Formaldehyde, a colorless, flammable gas with a strong odor, belongs to the family of volatile organic compounds and is a common environmental and occupational contaminant. Workers in pathology laboratories and formaldehyde-producing industries are typically exposed to higher levels than the general population. Formic acid is a metabolite of formaldehyde excreted in urine (Chiarella et al., 2016[2]). One of the possible mechanisms underlying formaldehyde-induced toxicity is the production of reactive oxygen species, which subsequently induces oxidative stress.

Biological evolution has led to the development of detoxification pathways to minimize the effects of environmental exposures. Genetic variations in these pathways can affect their efficiency. A key example is the glutathione S-transferase (GST) superfamily of enzymes, which plays a critical role in detoxifying a wide spectrum of xenobiotics and protecting cells against oxidative damage. GSTT1 and GSTM1 are two members of this superfamily. In human populations, certain alleles result from the complete deletion of these genes. Individuals homozygous for a null allele at either locus lack the respective enzyme activity and are characterized as having a null genotype (Aloke et al., 2024[1]).

The reliability of urinary formic acid as a biomarker for monitoring inhalational formaldehyde exposure is controversial (Chiarella et al., 2016[2]), largely due to considerable inter-individual variation in its average baseline urinary level. Therefore, the aim of the present study was to investigate the relationship between the null genotypes of GSTT1 and GSTM1 and urinary formic acid levels in individuals exposed to formaldehyde.

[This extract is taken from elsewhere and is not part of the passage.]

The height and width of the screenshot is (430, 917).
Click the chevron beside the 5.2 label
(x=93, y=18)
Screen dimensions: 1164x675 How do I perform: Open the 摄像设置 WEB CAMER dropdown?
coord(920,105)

This cross-sectional study involved 46 participants occupationally exposed to formaldehyde, comprising 7 individuals from pathology laboratories and 39 from a formaldehyde manufacturing plant in Fars province (Iran). All participants were Caucasians Muslims. Prior to enrollment, all participants were fully informed of the study objectives and provided written informed consent. The study was approved by the University Ethics Committee (IR.SUMS. SCHEANUT.REC.1402.094) and complied with the revised guidelines of the Helsinki Declaration (2000). Individuals with a history of smoking, alcohol consumption, or pre-existing kidney or liver diseases were excluded.

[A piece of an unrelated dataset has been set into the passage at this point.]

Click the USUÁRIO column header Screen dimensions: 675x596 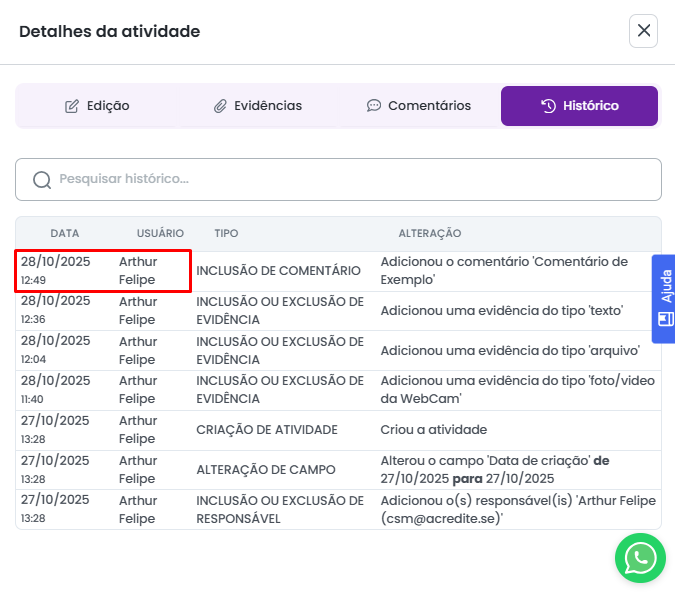[x=160, y=233]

Air sampling was conducted within the breathing zone of each worker. Individual formaldehyde exposure was evaluated using NIOSH Method 3500 (Eller and Cassinelli, 1994[3]). Urine specimens were collected in the morning after two hours of exposure (Rauscher, 2022[5]), following analytical procedures described by Peteffi et al. (2016[4]). Genotyping was performed as described by Saadat and Saadat (2001[6]). The null genotype was defined by the absence of PCR product, and reaction validity was confirmed by amplification of a β-globin control.

Our participants were exposed to high levels of formaldehyde (0.772±0.573 ppm). The mean (± Standard Deviation) urinary formic acid concentration was 54.1±11.05 µg/mL. Normality of the distributions of formaldehyde and formic acid concentrations was evaluated with the one-sample Kolmogorov-Smirnov test. Given their non-normal distribution, the values were transformed to achieve a normal or near-normal distribution (Supplementary information, Table S1) for subsequent analysis. A significant correlation was observed between exposure to log-transformed formaldehyde and inverse-transformed urinary formic acid levels (r=-0.569, df=44, p<0.001).

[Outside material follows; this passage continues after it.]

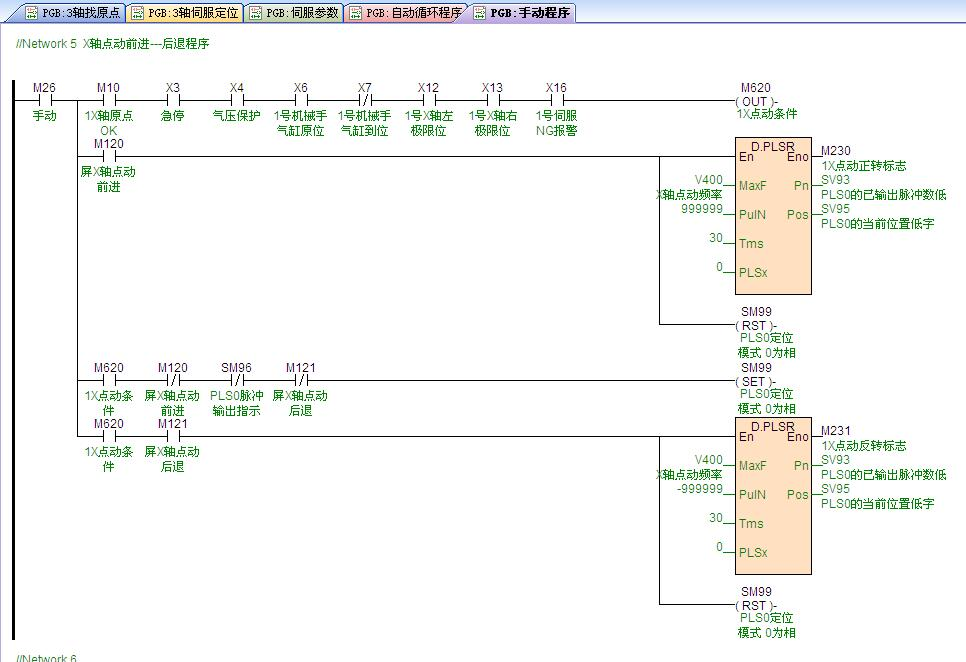Go to the PGB:自动循环程序 tab
The width and height of the screenshot is (966, 662).
406,13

A multivariable linear regression analysis was used. Based on this analysis, using log-formaldehyde and the number of null genotypes as predictor variables, a significant model was generated (see Table S2, F=14.4; df=2, 43; p<0.001; adjusted r²=0.373). In the fitted model, the partial correlation coefficient for the number of null genotypes showed a negative association with log-formic acid levels (partial r=-0.607, p=0.023). This indicates that the concentration of urinary formic acid was highest in participants with two active genes compared to those with one or two null genotypes.

The significant association between urinary formic acid levels and the number of null genotypes, along with the increase in the adjusted r² value (from 0.308 to 0.373) when GSTT1 and GSTM1 genotypes were considered, not only supports the existing controversy regarding the use of urinary formic acid as a biomarker but also confirms the key role of genetic predisposition in formaldehyde metabolism.

The association of the null genotypes of GSTM1 and GSTT1 with formaldehyde metabolism has important implications for occupational health risk assessments. Individuals with these null genotypes may be at increased risk of toxicity from formaldehyde exposure due to an impaired detoxification capacity.